Grandeur of Emerald Isle, for 4 in 1 show
VASA offers Bere Island scenes opening today
By: Scott Hayes
| Posted: Wednesday, Mar 13, 2013 06:00 am
Welcome to Bere Island
Works by Barbara Shore, Eleanor Lowden Pidgeon, Bella Totino and Verne Busby
Runs until Saturday, March 30
Opening reception from 1 to 4 p.m.
Artists will be in attendance.
VASA Studios & Gallery
25 Sir Winston Churchill Avenue (Peter Hemingway Centre)
Call 780-460-5990 or visit www.vasa.ca for more information.
Certainly there must be some luck to the timing of the new show at VASA Gallery, because it doesn’t seem like it was planned to coincide with St. Patrick’s Day. A small group of local painters travelled to a small island just off the coast of Ireland to compile the new show called Fáilte roimh tOileán Mór (subtitled Welcome to Bere Island).
Well, three of the four painters are local. The last is a member who actually resides at some distance.
Calgarian Eleanor Lowden Pidgeon was one of the group who created and attended the one-month artist residency back in the fall of 2012. She, along with Barb Shore, Bella Totino and Verne Busby, lived in an old stone cottage and set out on daily excursions to find any good vantage point in which to paint some compelling Irish plein air landscapes.
That is not hard at all, they all confirm.
“Everywhere you look, there is so much to see,” Totino remarked. “You can drive five minutes and it’s something else. Any direction … and you’ve got a scene.”
“It’s a very easy place to landscape paint,” Busby added. “You just keep turning.”
The island is just over half the size of Manhattan yet is inhabited by barely 200 people and 500 sheep. Those populations, however, are not the main draw.
Bere Island is just off the southwest coast of the mainland.
The region is steeped in history with standing stones, wedge tombs, centuries old forts and Martello Towers dotting the countryside.

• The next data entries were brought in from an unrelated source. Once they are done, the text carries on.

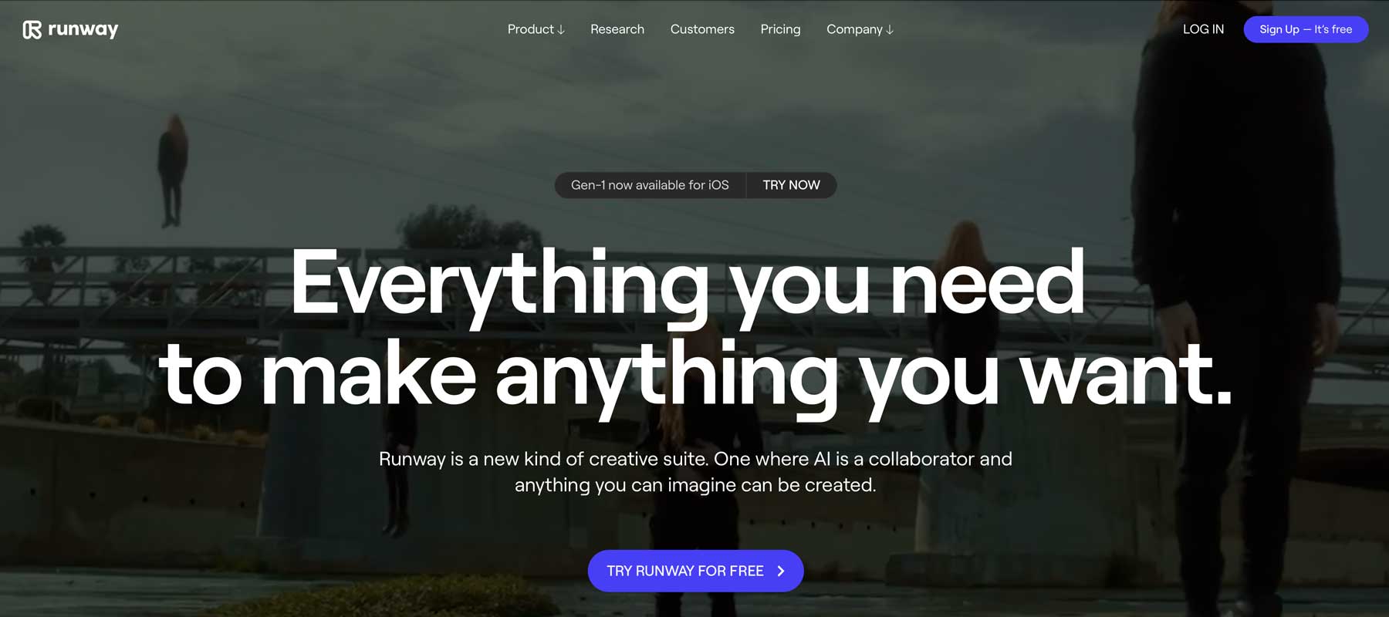
Task: Click the TRY NOW button
Action: [791, 185]
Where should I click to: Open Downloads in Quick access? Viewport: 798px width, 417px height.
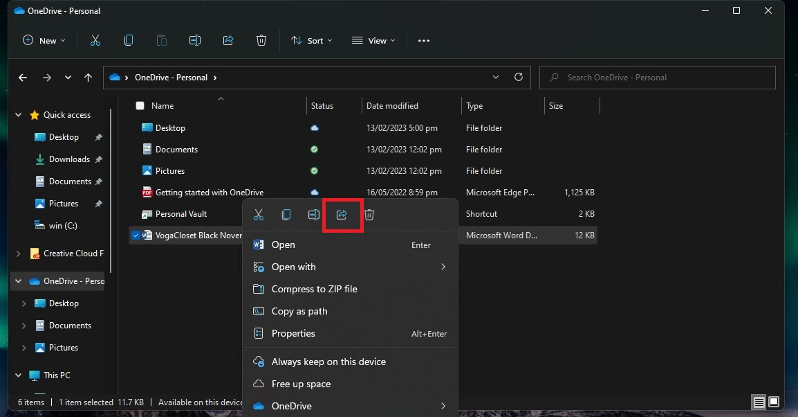69,159
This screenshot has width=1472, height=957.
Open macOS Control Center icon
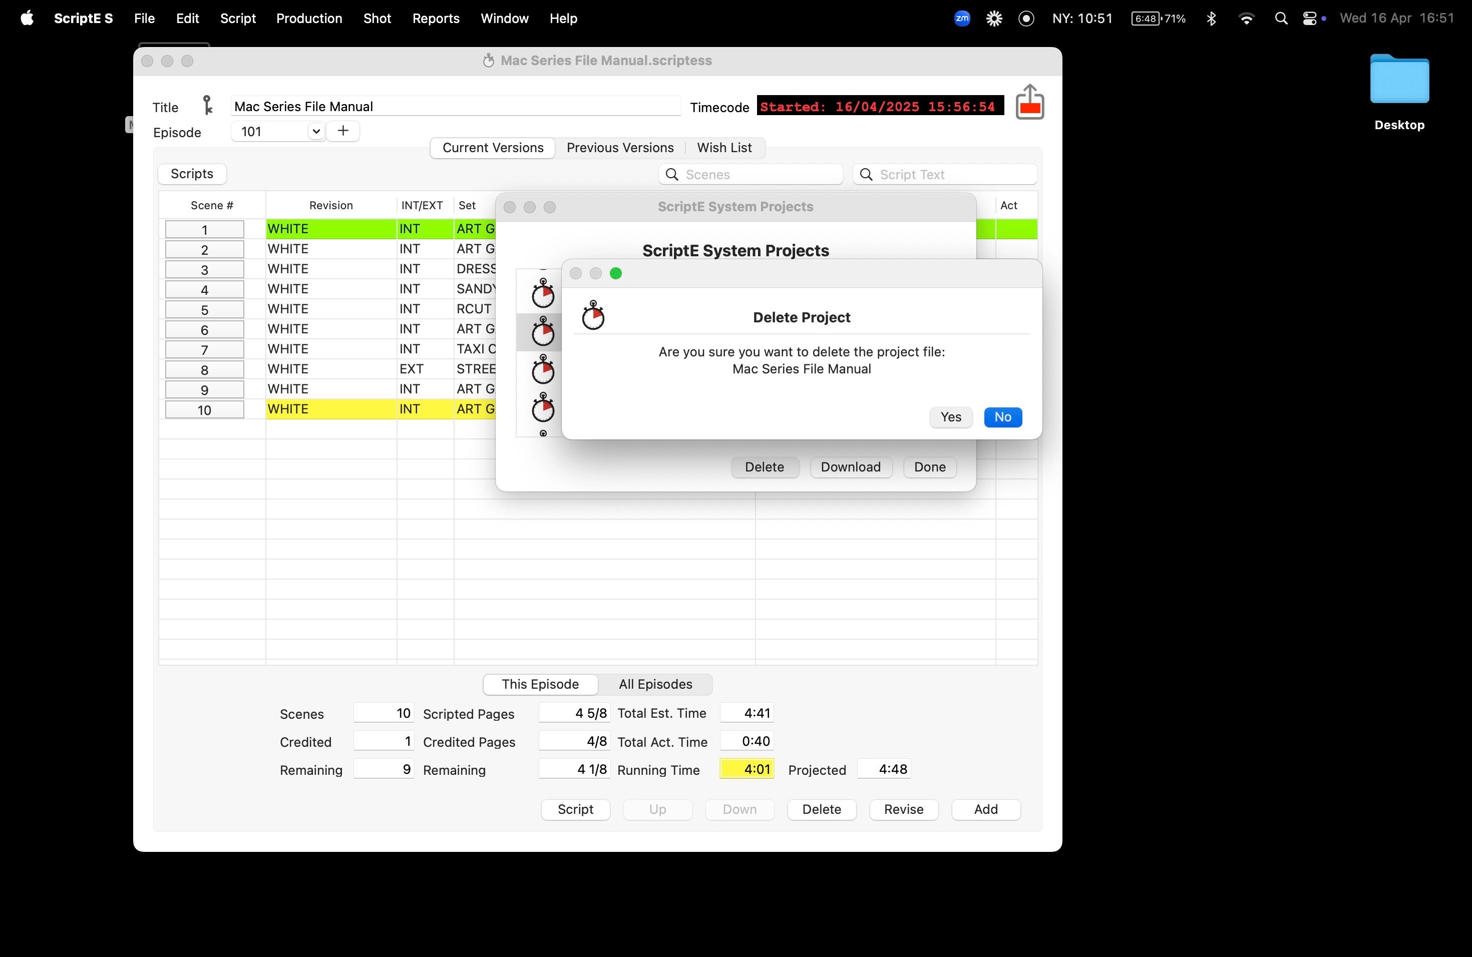click(1309, 19)
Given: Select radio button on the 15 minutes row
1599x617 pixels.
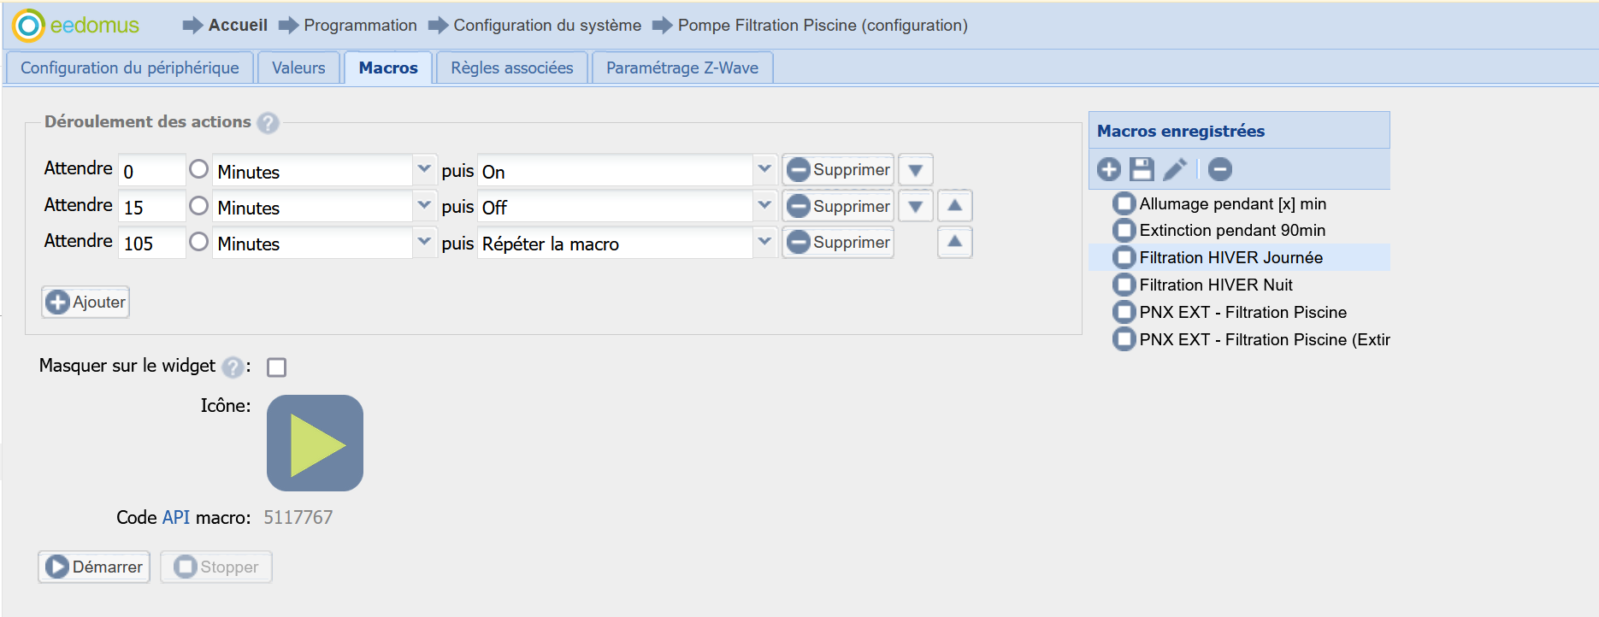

The land itself is comprised of rugged rolling hills and scratchy crags with sloping tails that lend themselves as perfect counterpoints to the gentle green hills and vales.
The images are certainly enough to make anyone long to visit the emerald isles. There is a lot of green, as one might expect in these mostly abstract impressionist works, with many jagged dark strokes for profound effect. As soft white sheep graze on the grass, it’s almost easy to ignore the obvious danger that they are standing at the edge of a cliff, a precipice leading many feet below to a rocky shore. The precarious beauty and beauty of life, all in one image.
Busby said the dramatic shapes were perfect for his purposes.
“As a landscape painter, you want to go someplace that’s different than what you’re used to, or somewhere unexpected,” he said.
The group experienced some grey skies, as many people might expect, but also enjoyed many fine, sunny days. Busby said that 26 days out of September were sunny, much better weather than they could have dreamed of. Of course, the weather changes quickly when you’re sitting on a rock in the ocean.
Busby and Shore both produced more than seven dozen pieces during their stay. To accommodate transportation of so many works back over the ocean and almost a full continent, Shore decided to use Yupo, a long synthetic plastic-like film that held the paint so that it could simply be rolled up like wrapping paper and carted off in a cardboard tube for protection.
Totino did the other sensible thing. She was only able to join the group near the end of the residency so her timeline was much shorter than the others. She focused on taking photos and setting up her easel back at home but she did some wood panels and Yupo works while she was there.
“To take canvases was impossible!” she exclaimed.
Still, it was well worth the effort and not just because of the extraordinary output. Shore said it was a major boon to her creativity.
“I’ve never sat and painted for a month and just immersed myself completely in it,” she confessed. “It was a thrill to be able to do that. I probably could have stayed a couple of weeks longer.”